Job description / Role
Our team is looking for a deeply technical HPC cluster administrator to manage a cluster of DGX servers. Be part of the DGX platform SW team to deliver next generation HPC and Deep Learning platforms.
What you'll be doing:
• Administer DGX servers and lab network, automate workload management, system updates and availability, actively communicate with management regarding any problems with the equipment and propose resolution plan, build and install/upgrade new systems that support company's software teams, deploy and maintain cluster management and scheduling tools.
What we need to see:
• You have a BA, BS, or MS in CS, EE, CE or additional equivalent work experience 5 years of previous experience deploying and administrating HPC clusters,
• familiar with resource scheduling managers (Slurm (preferred), LSF, etc) demonstrated ability to script in bash and python.
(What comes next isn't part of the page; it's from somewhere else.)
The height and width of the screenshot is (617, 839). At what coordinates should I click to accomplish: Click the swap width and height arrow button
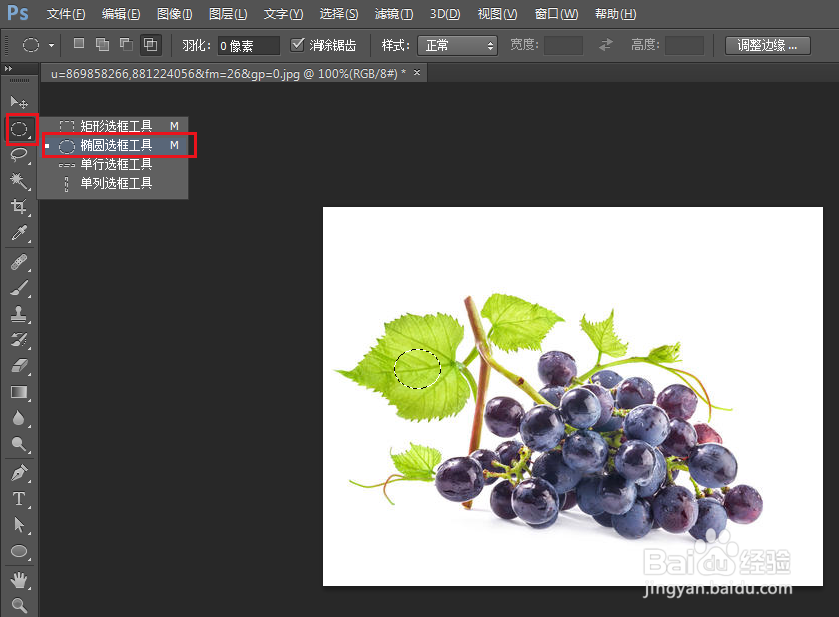[x=607, y=45]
• Experience with containers (Docker, Singularity, LXC) and container orchestration technologies like Kubernetes.
• Experience in designing and developing scripts/tools for continuous integration and continuous deployments for containers.
• Automating configuration management, infrastructure, and application deployments in a toolset such as Puppet, Chef, Ansible. Deep understanding of operating systems, computer networks, High Performance Applications and Deep Learning Framework (Tensorflow, Pythorch, Caffee, CNTK etc ).
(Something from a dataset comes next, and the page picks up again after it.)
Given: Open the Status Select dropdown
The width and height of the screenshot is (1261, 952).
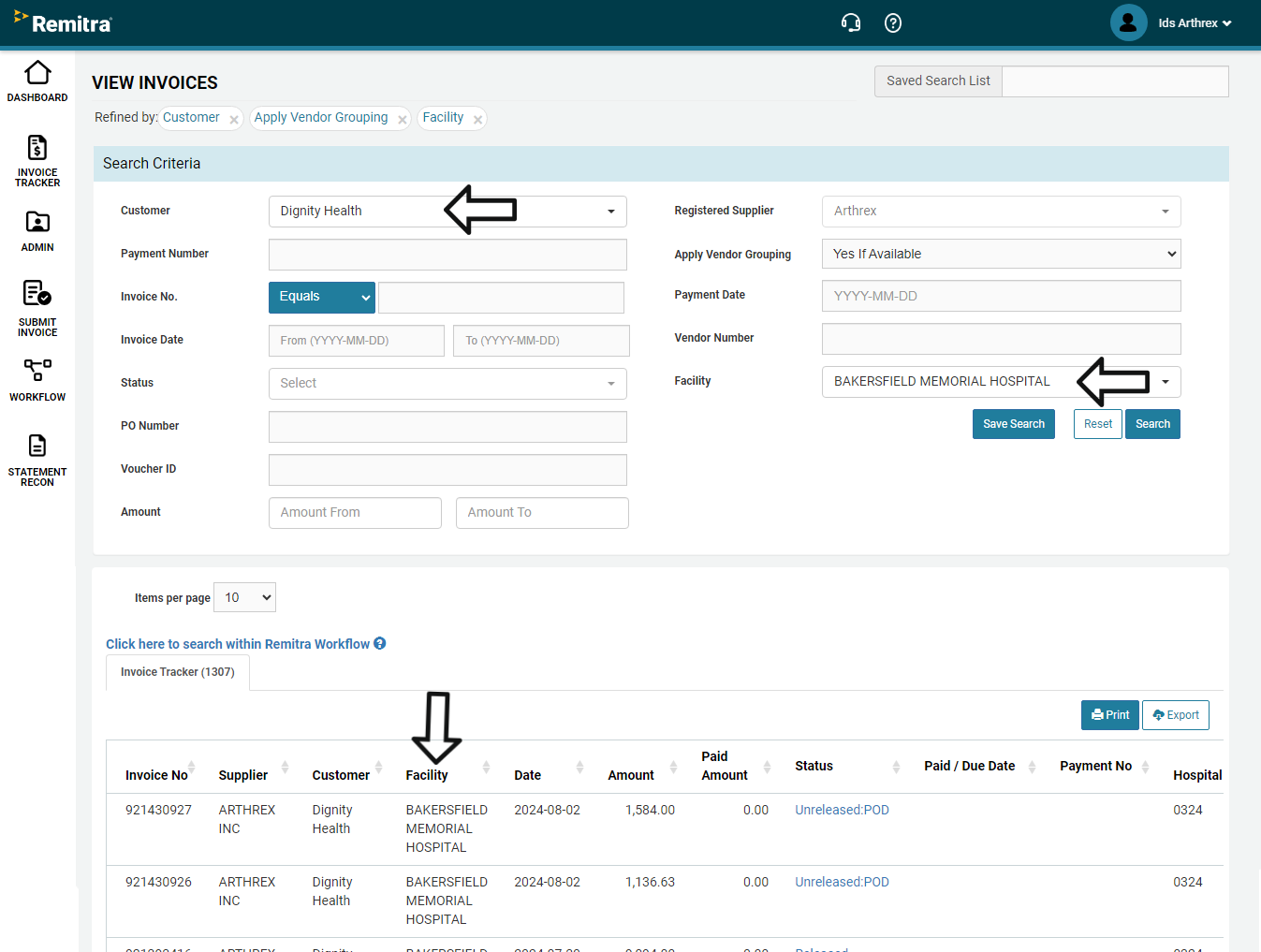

• Ability to work well with developers & test engineers. Passionate dedication to provide quality in support for your users.
Ways to stand out from the crowd:
• Familiarity with GPU usage in Compute Cluster and CUDA
• Experience with knowledge of Deep Learning.
• Experience with NVIDIA software for cluster management and provisioning such as nvsm, dcgm and DeepOps.
About the Company
Parisima specialises in building high performing workforces that improve business performance. Our experience has demonstrated that the most effective organisations view their employees as their most important asset and view Talent Management as a holistic end-to-end complementary process.
Whether it’s a partial or fully outsourced recruitment solution or a focus on a particular area of your talent acquisition cycle, our solutions are tailored to address your specific challenges. We are experts in optimising talent acquisition and resourcing functions to build high performing organisations with high performing individuals.
Through key strategic partnerships, Parisima is the only organisation in the Middle East that specialises in addressing the full employee lifecycle. This includes Hiring (talent acquisition, applicant-tracking systems, assessments for recruitment and development) and Retention (employee engagement surveys, employee recognition and reward programs and executive leadership programs).